Thursday, June 5, 2008

Guest column: Beth Evans of Brooklyn College Library

From time to time we host on our blog a guest column of a friend from the books world. Today we're happy to have with us Beth Evans of Brooklyn College Library. If any of you is also interested in writing a guest column feel free to drop me a line.

Making Friends Online: What Happens When a College Library in Brooklyn Meets up with a Sustainability Company on the Internet? by Beth Evans, Brooklyn College Library

If
Eco-Libris’s mission is to find a more sustainable model of book publishing, then it’s natural that it should become friends with a library. After all, aren’t libraries the perfect example of the three “R’s” of the environmental movement? Along with our mission to be helpmates of the school systems in our communities (those institutions with the original version of the three “R’s”), libraries, by our nature, approach books with a mindset of reducing, reusing and recycling.

Imagine a world of communal property where everyone’s backyard is the public park and everyone’s bookshelf stands in the public library. Want a book? Take a trip to the library. Borrow the book, read it – or not – , return it (most definitely), and then the next reader gets a turn. If the only books available in the community were those available from the public library, we would see a publishing industry printing out a very small number of volumes (reduce), many people borrowing and reading the same volume (reuse), and books that don’t meet the needs of a particular community being passed on to libraries in other communities (recycle).

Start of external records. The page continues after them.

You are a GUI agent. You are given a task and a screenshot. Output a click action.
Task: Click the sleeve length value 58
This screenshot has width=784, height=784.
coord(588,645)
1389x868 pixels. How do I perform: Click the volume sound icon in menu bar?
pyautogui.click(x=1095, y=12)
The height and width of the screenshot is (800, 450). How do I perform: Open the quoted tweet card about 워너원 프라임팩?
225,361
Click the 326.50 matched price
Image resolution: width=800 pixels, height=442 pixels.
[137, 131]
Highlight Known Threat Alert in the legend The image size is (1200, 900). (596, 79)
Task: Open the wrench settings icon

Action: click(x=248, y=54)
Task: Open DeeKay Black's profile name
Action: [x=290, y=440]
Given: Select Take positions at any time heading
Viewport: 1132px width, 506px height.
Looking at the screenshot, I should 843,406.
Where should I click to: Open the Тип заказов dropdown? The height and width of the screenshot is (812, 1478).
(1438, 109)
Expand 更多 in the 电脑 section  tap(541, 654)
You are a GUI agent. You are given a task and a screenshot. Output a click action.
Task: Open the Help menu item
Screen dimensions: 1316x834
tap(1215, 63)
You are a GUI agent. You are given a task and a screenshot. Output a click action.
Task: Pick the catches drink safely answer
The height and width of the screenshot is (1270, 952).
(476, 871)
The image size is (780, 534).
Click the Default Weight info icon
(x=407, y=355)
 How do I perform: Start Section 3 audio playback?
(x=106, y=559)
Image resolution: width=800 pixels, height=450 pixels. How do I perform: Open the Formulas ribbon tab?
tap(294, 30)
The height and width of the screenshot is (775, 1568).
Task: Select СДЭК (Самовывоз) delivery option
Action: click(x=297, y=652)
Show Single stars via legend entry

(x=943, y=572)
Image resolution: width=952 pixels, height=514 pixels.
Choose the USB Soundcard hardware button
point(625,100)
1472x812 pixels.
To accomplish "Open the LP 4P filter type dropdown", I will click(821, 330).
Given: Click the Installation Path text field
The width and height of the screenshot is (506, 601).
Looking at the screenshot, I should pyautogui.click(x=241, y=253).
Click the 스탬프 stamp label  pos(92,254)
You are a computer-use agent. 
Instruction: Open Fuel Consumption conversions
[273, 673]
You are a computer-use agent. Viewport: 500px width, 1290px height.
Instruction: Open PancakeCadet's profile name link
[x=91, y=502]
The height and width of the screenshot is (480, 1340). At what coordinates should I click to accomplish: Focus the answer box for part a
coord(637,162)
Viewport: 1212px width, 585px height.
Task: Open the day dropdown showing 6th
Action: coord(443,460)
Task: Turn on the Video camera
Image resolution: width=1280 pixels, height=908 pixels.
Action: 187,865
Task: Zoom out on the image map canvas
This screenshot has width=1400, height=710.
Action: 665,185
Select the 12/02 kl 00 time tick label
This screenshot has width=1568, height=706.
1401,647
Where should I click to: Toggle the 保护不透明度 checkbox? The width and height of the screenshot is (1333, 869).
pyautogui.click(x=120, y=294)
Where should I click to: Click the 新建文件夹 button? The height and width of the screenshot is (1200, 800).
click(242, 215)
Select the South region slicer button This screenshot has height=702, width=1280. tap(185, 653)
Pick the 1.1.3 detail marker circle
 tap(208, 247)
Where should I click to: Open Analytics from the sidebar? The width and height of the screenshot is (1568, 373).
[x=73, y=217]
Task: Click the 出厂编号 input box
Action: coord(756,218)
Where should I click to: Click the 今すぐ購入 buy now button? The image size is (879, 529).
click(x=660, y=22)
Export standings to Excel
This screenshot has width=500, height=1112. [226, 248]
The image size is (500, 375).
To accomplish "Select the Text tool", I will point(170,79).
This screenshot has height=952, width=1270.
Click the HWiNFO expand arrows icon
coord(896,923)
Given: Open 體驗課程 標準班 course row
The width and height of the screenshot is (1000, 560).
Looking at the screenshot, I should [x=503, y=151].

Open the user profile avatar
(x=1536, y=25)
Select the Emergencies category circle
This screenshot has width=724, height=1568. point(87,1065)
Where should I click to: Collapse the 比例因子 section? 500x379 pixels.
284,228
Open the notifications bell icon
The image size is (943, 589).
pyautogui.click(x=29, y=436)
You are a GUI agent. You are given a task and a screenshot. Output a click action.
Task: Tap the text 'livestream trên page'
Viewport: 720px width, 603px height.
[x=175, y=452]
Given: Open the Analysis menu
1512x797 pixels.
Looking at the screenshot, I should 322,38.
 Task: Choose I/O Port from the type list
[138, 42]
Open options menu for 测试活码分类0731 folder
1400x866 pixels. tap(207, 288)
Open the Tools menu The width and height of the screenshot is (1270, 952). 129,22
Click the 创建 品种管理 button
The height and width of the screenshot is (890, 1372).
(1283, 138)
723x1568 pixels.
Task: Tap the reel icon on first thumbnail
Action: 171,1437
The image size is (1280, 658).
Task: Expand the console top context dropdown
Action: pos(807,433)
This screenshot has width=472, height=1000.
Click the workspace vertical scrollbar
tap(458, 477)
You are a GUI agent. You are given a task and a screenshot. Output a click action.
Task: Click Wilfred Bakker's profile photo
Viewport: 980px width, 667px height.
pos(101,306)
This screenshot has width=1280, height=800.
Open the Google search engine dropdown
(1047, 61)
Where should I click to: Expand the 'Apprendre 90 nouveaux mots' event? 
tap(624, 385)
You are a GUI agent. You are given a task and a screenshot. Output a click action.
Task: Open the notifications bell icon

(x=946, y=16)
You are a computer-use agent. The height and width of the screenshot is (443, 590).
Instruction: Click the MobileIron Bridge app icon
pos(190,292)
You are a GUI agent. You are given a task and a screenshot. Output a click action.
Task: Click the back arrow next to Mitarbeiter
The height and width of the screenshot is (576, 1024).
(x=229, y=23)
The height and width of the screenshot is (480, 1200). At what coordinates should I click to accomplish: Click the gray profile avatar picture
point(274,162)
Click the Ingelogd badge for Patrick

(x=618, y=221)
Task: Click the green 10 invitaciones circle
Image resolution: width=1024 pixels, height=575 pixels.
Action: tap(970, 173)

That’s how libraries do our business and always have.

One of the benefits-turned-costs of an economically successful society has been that very little property is communally shared and that more and more individuals own duplicates of items. So if all of the residents of the borough of Brooklyn in New York City (population: 2,486,235) and all of the residents of the city of Brooklyn in Cuyahoga County, Ohio (population:11,586) owned a copy of Harry Potter and the Half-Blood Prince and discarded it in anticipation of the coming of Harry Potter and the Deathly Hallows, nearly two and a half million copies of the earlier Harry would fill the respective town landfills of the two Brooklyns, or could pave a path made up of the books lined top to bottom covering the 462 miles between the two towns. Too much of a good thing is definitely a bad thing. For the environment, that is.

But libraries do continue to co-exist side-by-side with bookstores, providing access to hard-to-find, or out-of-print books and popular literature for those unwilling or unable to buy what they want. And, in a continued, though, perhaps, unconscious effort, to be the model of sustainability in the world of information seekers, libraries are increasingly subscribing to electronic information sources, books, journals and magazines that are never printed and never take the life of a tree in their creation.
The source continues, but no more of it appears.